■ **Exercise requirements**
Only the lines below from the one containing "You are a computer-use agent. Screen dimensions: 2078x1692" to the one containing "You are a computer-use agent. This" should be repeated, both included and unchanged.

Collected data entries
- - -

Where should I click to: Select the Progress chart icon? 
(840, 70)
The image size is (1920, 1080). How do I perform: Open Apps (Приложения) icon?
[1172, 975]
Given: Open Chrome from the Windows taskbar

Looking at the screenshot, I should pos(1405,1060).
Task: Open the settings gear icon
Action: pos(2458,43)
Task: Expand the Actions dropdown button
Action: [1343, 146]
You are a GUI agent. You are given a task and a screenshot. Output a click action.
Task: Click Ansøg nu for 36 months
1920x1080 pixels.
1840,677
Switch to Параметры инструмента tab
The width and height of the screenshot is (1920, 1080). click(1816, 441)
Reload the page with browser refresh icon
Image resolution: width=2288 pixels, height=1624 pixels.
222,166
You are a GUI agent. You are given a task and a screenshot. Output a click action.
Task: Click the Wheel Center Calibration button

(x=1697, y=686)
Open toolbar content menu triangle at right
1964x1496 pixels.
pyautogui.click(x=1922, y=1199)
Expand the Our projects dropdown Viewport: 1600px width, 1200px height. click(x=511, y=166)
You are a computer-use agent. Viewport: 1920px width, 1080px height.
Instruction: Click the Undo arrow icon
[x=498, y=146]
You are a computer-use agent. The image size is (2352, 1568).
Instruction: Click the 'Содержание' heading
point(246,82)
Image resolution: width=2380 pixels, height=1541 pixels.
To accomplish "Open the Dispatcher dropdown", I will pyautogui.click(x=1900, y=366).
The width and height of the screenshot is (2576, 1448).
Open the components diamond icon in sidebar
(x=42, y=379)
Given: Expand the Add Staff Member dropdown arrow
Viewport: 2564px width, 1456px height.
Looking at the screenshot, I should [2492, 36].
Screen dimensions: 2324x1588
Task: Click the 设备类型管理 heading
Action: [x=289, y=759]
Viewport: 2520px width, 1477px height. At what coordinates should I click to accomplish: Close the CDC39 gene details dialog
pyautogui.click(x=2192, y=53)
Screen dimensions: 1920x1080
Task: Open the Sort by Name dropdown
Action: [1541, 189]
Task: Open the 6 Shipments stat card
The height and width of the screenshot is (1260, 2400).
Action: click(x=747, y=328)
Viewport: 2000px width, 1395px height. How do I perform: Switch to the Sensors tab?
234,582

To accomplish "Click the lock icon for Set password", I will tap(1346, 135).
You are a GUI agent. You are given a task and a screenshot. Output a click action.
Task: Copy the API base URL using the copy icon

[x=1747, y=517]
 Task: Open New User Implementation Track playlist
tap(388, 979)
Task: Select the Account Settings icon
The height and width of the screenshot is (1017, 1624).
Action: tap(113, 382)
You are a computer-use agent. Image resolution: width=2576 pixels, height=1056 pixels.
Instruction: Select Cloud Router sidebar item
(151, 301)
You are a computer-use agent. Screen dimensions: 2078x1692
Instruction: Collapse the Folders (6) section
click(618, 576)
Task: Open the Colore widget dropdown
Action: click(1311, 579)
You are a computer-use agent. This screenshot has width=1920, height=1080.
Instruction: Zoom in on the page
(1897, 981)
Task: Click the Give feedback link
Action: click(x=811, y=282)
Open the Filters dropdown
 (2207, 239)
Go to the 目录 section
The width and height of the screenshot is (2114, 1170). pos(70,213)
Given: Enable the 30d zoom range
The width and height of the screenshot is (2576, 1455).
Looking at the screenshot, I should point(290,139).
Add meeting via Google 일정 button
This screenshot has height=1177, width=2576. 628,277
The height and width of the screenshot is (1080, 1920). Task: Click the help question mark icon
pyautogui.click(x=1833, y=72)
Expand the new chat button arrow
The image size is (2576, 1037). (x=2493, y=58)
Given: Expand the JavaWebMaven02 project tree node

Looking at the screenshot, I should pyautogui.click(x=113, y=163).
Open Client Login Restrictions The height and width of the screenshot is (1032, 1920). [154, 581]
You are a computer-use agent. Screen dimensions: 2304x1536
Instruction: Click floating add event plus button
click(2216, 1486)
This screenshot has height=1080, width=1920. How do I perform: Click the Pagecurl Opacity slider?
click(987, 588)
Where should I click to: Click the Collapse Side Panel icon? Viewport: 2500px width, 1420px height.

- - -

■ **Written response**
You are a computer-use agent. Screen dimensions: 2078x1692
Instruction: Collapse the Folders (6) section
click(618, 576)
Task: Open the Colore widget dropdown
Action: click(1311, 579)
You are a computer-use agent. This screenshot has width=1920, height=1080.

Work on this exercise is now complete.